__Problem requirements__: In the entries that follow, the lines from the one with "Товары и услуги (557, 286)" through the one with "VOA Portugues (481, 1443)" are the ones to write out, exactly and with both ends included. Nothing else should appear.

──────────────────────────────

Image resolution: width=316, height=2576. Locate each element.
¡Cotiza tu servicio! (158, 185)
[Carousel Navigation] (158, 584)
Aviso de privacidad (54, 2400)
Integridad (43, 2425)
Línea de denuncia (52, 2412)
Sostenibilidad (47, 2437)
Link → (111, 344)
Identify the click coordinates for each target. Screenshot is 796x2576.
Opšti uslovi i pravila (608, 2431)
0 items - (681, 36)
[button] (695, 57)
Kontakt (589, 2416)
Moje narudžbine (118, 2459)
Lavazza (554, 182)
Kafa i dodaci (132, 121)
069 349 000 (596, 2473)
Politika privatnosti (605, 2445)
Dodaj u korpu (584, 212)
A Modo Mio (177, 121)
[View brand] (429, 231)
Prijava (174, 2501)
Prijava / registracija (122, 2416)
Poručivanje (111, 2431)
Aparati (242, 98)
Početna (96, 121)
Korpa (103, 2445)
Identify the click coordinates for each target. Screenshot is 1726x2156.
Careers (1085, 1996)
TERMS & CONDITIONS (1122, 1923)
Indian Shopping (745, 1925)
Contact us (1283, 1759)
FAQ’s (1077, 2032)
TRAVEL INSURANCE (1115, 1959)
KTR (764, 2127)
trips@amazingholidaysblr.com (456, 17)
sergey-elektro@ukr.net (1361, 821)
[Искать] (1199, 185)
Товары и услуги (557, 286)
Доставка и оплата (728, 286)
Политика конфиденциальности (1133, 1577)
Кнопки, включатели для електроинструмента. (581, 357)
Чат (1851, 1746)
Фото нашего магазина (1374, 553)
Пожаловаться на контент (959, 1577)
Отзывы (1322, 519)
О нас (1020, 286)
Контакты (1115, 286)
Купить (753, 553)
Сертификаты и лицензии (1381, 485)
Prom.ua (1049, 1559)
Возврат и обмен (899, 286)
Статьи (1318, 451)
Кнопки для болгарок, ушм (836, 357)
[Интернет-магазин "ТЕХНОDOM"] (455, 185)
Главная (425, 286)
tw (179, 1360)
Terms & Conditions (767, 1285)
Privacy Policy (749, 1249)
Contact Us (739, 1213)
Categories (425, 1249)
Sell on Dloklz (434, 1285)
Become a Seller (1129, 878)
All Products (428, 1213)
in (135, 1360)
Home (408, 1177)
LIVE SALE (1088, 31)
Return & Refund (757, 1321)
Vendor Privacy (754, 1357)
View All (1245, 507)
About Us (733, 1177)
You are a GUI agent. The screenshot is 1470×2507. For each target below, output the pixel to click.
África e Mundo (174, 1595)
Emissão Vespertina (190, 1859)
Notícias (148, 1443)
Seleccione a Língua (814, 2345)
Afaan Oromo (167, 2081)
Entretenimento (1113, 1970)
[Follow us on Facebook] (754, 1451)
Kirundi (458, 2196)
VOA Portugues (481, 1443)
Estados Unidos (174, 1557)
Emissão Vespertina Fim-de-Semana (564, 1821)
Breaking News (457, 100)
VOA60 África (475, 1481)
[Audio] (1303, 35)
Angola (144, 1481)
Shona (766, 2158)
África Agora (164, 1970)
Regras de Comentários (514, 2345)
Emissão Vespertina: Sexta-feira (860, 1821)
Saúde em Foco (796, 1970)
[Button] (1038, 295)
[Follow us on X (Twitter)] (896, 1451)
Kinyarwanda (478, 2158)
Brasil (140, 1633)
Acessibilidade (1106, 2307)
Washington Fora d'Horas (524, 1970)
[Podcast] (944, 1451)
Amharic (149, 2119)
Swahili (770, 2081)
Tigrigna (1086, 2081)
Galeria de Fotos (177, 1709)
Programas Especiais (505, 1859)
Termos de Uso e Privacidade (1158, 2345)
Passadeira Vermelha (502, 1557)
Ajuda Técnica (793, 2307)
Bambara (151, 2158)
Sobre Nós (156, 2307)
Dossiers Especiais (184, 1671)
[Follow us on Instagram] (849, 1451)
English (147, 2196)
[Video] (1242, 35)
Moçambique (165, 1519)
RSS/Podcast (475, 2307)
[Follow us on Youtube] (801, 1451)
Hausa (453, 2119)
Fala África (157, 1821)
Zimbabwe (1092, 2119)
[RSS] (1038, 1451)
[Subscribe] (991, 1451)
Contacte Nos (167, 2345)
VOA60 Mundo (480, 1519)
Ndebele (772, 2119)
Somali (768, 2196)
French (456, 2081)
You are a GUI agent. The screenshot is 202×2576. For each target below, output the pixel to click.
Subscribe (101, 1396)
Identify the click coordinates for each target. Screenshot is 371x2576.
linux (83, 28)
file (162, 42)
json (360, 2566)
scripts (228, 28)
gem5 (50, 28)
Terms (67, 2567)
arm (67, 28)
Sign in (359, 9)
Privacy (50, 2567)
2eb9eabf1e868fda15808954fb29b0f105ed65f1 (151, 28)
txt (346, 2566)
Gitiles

──────────────────────────────

__Your solution__:
Товары и услуги (557, 286)
Доставка и оплата (728, 286)
Политика конфиденциальности (1133, 1577)
Кнопки, включатели для електроинструмента. (581, 357)
Чат (1851, 1746)
Фото нашего магазина (1374, 553)
Пожаловаться на контент (959, 1577)
Отзывы (1322, 519)
О нас (1020, 286)
Контакты (1115, 286)
Купить (753, 553)
Сертификаты и лицензии (1381, 485)
Prom.ua (1049, 1559)
Возврат и обмен (899, 286)
Статьи (1318, 451)
Кнопки для болгарок, ушм (836, 357)
[Интернет-магазин "ТЕХНОDOM"] (455, 185)
Главная (425, 286)
tw (179, 1360)
Terms & Conditions (767, 1285)
Privacy Policy (749, 1249)
Contact Us (739, 1213)
Categories (425, 1249)
Sell on Dloklz (434, 1285)
Become a Seller (1129, 878)
All Products (428, 1213)
in (135, 1360)
Home (408, 1177)
LIVE SALE (1088, 31)
Return & Refund (757, 1321)
Vendor Privacy (754, 1357)
View All (1245, 507)
About Us (733, 1177)
You are a GUI agent. The screenshot is 1470×2507. For each target below, output the pixel to click.
África e Mundo (174, 1595)
Emissão Vespertina (190, 1859)
Notícias (148, 1443)
Seleccione a Língua (814, 2345)
Afaan Oromo (167, 2081)
Entretenimento (1113, 1970)
[Follow us on Facebook] (754, 1451)
Kirundi (458, 2196)
VOA Portugues (481, 1443)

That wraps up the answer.